Salzburger Sparkasse

Die Salzburger Sparkasse begann 1959 mit einer „Tabelliermaschinenausstattung“ – das war immerhin schon EDV auf Lochkartenbasis. Die ersten Privatkonten (Lohn- und Gehaltskonten) kamen auf und das manuelle Buchungssystem der Salzburger Sparkasse drohte zusammenzubrechen . Bei 3.500 neuen Konten „auf einmal“ reichten die 24 Stunden des Tages nicht mehr aus, um über die Runden zu kommen und die Verlängerung des Tages auf 25 oder 26 Stunden scheiterte. So wurde aus der 1. EDV-Umstellung gleich eine hektische Aktion. Es galt, so rasch wie nur irgendwie möglich, das tägliche Buchungsgeschäft in die „EDV-Technik“ zu übernehmen.
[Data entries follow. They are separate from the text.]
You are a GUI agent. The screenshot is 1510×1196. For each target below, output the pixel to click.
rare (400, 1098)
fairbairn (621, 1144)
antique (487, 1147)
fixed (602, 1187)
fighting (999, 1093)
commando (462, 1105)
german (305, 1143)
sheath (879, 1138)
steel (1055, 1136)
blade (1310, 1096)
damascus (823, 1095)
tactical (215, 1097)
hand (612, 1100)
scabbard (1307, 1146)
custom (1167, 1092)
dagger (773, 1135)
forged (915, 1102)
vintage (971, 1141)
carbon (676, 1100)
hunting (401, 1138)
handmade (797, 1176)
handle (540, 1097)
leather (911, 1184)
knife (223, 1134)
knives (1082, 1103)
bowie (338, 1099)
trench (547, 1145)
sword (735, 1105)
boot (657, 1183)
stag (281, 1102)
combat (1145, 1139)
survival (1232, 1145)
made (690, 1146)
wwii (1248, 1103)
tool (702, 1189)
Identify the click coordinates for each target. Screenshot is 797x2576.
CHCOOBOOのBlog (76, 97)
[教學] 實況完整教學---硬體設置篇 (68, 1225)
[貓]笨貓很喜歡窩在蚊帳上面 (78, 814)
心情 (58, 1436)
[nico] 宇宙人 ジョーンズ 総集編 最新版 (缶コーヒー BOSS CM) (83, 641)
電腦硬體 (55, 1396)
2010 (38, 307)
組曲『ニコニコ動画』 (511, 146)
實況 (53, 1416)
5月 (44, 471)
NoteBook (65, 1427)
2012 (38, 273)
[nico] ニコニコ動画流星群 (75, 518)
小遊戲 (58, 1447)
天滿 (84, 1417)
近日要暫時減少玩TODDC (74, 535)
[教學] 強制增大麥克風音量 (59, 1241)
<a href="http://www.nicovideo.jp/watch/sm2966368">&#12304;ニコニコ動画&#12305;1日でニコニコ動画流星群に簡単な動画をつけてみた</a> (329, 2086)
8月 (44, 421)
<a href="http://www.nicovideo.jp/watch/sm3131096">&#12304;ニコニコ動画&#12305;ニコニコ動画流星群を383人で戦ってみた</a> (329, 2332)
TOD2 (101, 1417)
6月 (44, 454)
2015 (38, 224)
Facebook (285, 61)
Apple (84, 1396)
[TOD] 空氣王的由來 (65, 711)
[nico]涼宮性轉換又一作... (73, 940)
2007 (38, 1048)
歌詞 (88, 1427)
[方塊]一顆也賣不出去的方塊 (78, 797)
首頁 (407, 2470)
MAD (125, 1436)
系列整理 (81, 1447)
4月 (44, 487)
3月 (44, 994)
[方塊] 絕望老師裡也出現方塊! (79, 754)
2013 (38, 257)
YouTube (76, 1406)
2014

Die Übung gelang, Dauer- und Einziehungsaufträge folgten auf dem Fuß. Damals lernte ich kennen, was wirklich „Überstunden“ sind.

Nach wenigen Jahren war klar – das ist nicht die richtige Technologie. 1964/65 wurde nochmals ein „modernes“ Lochkartensystem angeschafft – diesen Umweg hätten wir uns sparen können! Bereits 1967 war uns klar, dass der Weg in Richtung ähnlicher Systeme wie „Erste Österreichische“ und „Z“ lief. Gleich mit dem für damalige Verhältnisse „steilen“ Ansatz, ein real-time-Buchungssystem anzustreben wurde „elektronische EDV-Anlage“ mit Magnetbändern und Platten in Betrieb genommen.